▸ **EXERCISE BRIEF**
Please reproduce the items below word for word, starting with the first line and going on through the line with "Collapse the Ohjelmisto".

▸ **SUPPLIED RECORDS**
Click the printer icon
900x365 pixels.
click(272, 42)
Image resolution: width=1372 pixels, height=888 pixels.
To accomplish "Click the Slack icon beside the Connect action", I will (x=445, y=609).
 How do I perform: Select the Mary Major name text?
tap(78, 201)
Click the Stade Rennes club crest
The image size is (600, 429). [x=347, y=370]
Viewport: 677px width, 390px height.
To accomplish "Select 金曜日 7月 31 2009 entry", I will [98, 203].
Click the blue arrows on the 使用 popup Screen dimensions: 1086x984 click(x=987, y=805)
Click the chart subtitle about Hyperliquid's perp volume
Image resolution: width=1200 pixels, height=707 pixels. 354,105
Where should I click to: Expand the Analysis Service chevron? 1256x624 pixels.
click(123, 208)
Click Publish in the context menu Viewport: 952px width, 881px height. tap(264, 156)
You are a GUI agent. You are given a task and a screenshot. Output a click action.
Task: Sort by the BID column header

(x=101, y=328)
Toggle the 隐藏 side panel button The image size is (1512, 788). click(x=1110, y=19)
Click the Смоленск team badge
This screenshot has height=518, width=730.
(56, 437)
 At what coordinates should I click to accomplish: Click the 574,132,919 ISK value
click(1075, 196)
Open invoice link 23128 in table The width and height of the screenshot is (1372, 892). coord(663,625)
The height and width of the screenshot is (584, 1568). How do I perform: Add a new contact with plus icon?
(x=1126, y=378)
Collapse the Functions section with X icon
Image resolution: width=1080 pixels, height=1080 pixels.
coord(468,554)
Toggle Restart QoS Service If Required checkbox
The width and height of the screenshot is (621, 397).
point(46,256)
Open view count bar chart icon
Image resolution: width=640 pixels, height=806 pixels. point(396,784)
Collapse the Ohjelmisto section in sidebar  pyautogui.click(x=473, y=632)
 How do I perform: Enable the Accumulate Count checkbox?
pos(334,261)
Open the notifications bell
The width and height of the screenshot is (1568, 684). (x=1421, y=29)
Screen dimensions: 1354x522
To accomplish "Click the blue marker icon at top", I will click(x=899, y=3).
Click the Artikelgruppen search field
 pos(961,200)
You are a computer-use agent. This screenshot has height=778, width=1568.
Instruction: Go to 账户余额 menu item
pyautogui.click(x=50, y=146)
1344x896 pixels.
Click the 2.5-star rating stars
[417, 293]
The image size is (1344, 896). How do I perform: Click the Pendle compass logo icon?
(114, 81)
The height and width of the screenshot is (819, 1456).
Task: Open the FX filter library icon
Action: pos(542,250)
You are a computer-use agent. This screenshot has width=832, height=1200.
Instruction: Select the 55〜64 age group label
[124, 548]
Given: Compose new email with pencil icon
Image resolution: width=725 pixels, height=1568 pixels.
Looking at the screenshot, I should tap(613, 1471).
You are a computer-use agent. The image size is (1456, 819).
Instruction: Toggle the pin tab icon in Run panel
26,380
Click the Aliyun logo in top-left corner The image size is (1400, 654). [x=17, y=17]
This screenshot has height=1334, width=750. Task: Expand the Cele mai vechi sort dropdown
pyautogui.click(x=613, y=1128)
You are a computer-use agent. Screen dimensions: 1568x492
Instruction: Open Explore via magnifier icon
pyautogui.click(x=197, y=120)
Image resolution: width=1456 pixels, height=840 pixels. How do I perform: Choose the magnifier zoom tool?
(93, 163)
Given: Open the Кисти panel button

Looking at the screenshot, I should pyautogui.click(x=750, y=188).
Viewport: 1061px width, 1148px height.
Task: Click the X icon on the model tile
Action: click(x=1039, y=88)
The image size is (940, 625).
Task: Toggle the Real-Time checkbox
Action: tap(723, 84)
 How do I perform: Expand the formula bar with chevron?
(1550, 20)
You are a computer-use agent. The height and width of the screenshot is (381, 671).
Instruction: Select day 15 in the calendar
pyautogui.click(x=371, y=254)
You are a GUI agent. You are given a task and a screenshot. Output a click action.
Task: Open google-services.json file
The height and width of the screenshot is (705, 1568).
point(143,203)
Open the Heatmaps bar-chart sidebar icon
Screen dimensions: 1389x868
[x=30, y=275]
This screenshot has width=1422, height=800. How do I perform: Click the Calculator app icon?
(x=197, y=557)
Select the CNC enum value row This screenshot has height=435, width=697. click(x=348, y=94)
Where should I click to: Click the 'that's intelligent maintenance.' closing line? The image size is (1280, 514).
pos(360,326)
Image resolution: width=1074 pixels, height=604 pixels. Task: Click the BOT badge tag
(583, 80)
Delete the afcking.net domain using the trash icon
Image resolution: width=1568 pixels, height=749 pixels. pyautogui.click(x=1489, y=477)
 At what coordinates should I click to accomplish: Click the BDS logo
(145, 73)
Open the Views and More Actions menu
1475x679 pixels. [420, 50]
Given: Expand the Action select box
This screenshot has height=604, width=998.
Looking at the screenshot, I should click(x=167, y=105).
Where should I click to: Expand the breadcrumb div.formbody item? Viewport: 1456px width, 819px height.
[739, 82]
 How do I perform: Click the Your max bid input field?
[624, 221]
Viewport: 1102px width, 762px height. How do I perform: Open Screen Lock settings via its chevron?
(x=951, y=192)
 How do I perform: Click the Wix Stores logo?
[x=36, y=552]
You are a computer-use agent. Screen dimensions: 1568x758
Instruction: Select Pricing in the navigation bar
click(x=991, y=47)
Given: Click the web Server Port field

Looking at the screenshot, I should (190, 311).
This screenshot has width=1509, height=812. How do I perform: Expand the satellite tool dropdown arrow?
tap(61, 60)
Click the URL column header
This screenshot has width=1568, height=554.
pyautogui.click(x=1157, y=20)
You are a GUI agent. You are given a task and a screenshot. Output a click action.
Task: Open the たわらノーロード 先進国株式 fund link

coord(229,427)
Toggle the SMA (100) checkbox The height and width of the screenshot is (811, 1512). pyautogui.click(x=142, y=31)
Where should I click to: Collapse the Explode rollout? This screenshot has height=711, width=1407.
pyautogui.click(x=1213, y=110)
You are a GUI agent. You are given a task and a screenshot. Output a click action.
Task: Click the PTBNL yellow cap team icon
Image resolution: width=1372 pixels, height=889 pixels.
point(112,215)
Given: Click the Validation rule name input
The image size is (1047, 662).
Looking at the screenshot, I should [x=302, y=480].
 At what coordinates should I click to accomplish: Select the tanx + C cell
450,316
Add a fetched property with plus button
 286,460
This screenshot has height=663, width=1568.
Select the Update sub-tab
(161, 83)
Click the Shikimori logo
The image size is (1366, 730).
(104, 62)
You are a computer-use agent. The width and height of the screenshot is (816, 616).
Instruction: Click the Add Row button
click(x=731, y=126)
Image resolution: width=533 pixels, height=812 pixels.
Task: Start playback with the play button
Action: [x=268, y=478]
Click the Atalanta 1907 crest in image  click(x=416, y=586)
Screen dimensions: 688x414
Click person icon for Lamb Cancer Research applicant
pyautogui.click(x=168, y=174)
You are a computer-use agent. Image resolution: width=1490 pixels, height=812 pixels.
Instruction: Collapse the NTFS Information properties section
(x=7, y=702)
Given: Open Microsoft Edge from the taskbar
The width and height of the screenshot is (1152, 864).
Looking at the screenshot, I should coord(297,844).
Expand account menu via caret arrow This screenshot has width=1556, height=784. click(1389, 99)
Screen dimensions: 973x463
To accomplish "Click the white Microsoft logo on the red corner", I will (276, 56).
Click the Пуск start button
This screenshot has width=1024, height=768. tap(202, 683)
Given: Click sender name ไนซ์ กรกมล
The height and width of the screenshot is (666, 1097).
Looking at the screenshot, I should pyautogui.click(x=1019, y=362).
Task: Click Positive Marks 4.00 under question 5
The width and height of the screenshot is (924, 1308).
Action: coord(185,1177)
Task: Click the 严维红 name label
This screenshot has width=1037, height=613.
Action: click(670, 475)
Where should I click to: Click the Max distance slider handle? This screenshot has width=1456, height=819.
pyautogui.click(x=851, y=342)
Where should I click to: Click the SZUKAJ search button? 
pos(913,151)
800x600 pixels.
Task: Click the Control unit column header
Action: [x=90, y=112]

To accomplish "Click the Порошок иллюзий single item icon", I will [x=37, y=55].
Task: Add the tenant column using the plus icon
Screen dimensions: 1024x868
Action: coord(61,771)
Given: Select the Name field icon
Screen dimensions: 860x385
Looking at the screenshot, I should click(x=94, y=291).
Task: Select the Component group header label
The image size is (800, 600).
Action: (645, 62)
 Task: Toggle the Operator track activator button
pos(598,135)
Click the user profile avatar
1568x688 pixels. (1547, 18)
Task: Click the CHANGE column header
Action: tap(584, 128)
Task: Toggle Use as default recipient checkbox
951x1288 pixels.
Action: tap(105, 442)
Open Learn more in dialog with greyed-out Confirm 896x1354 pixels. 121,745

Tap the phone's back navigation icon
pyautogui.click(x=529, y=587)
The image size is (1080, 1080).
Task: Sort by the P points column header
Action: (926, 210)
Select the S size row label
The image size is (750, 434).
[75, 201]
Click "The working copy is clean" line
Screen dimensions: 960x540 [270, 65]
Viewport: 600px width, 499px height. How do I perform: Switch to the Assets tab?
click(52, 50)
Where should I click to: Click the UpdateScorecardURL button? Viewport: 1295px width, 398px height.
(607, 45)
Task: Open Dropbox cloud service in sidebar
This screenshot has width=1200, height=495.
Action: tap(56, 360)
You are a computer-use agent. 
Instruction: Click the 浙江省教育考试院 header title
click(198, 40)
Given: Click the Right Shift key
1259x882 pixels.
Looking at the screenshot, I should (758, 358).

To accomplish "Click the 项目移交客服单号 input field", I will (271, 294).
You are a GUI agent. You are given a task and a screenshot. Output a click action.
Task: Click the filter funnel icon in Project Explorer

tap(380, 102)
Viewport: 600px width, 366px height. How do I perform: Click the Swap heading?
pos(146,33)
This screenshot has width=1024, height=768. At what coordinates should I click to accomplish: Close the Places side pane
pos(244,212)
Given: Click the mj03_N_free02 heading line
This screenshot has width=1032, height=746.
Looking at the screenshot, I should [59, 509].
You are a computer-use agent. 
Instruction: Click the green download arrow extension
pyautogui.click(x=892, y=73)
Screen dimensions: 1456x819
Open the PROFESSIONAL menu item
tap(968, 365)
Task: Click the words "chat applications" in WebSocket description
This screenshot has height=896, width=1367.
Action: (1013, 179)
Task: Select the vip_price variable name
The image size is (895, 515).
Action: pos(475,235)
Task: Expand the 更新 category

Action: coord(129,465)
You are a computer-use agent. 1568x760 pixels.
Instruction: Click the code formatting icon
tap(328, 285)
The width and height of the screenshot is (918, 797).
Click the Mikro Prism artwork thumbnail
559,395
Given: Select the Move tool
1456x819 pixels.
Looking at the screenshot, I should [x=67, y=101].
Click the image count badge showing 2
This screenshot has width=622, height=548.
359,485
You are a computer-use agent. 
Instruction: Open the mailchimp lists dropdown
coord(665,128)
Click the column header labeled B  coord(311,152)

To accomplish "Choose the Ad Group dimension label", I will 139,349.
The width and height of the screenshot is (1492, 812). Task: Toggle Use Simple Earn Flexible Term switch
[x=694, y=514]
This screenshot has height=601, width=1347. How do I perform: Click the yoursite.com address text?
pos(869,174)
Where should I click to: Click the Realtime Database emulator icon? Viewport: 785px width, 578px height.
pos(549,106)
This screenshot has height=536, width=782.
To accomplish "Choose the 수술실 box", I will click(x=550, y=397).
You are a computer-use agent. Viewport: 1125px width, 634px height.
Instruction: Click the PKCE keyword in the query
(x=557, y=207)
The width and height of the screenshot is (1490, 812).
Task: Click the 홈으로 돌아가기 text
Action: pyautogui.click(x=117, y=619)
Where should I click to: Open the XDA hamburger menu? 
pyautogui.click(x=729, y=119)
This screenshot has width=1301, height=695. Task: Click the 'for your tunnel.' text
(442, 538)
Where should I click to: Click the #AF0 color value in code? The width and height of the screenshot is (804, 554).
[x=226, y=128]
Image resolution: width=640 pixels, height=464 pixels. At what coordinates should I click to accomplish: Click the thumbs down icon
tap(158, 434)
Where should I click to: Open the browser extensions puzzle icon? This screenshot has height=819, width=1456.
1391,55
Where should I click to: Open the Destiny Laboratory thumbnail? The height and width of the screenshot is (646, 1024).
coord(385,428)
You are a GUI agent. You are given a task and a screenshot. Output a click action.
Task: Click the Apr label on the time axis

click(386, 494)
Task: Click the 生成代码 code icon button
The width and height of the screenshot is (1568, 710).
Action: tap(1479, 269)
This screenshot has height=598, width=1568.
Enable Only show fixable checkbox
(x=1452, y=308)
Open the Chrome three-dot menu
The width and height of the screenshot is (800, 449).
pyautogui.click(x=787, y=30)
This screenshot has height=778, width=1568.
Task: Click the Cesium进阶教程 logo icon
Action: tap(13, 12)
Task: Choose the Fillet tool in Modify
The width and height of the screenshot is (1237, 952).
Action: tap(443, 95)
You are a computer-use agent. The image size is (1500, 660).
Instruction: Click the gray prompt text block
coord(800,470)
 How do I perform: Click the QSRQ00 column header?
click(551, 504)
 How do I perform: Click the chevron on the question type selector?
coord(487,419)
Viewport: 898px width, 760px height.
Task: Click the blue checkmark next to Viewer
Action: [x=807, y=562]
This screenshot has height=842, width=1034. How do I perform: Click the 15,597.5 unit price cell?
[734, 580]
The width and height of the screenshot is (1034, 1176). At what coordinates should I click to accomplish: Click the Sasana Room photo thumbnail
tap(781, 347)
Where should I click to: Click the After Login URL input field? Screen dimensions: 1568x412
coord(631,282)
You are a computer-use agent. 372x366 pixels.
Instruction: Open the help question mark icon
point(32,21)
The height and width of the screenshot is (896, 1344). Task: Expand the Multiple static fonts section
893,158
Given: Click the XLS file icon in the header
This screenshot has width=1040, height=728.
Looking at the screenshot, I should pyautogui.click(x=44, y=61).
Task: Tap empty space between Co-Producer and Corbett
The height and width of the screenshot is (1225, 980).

▸ **CORRECT ANSWER**
Click the printer icon
900x365 pixels.
click(272, 42)
Image resolution: width=1372 pixels, height=888 pixels.
To accomplish "Click the Slack icon beside the Connect action", I will (x=445, y=609).
 How do I perform: Select the Mary Major name text?
tap(78, 201)
Click the Stade Rennes club crest
The image size is (600, 429). [x=347, y=370]
Viewport: 677px width, 390px height.
To accomplish "Select 金曜日 7月 31 2009 entry", I will [98, 203].
Click the blue arrows on the 使用 popup Screen dimensions: 1086x984 click(x=987, y=805)
Click the chart subtitle about Hyperliquid's perp volume
Image resolution: width=1200 pixels, height=707 pixels. 354,105
Where should I click to: Expand the Analysis Service chevron? 1256x624 pixels.
click(123, 208)
Click Publish in the context menu Viewport: 952px width, 881px height. tap(264, 156)
You are a GUI agent. You are given a task and a screenshot. Output a click action.
Task: Sort by the BID column header

(x=101, y=328)
Toggle the 隐藏 side panel button The image size is (1512, 788). click(x=1110, y=19)
Click the Смоленск team badge
This screenshot has height=518, width=730.
(56, 437)
 At what coordinates should I click to accomplish: Click the 574,132,919 ISK value
click(1075, 196)
Open invoice link 23128 in table The width and height of the screenshot is (1372, 892). coord(663,625)
The height and width of the screenshot is (584, 1568). How do I perform: Add a new contact with plus icon?
(x=1126, y=378)
Collapse the Functions section with X icon
Image resolution: width=1080 pixels, height=1080 pixels.
coord(468,554)
Toggle Restart QoS Service If Required checkbox
The width and height of the screenshot is (621, 397).
point(46,256)
Open view count bar chart icon
Image resolution: width=640 pixels, height=806 pixels. point(396,784)
Collapse the Ohjelmisto section in sidebar  pyautogui.click(x=473, y=632)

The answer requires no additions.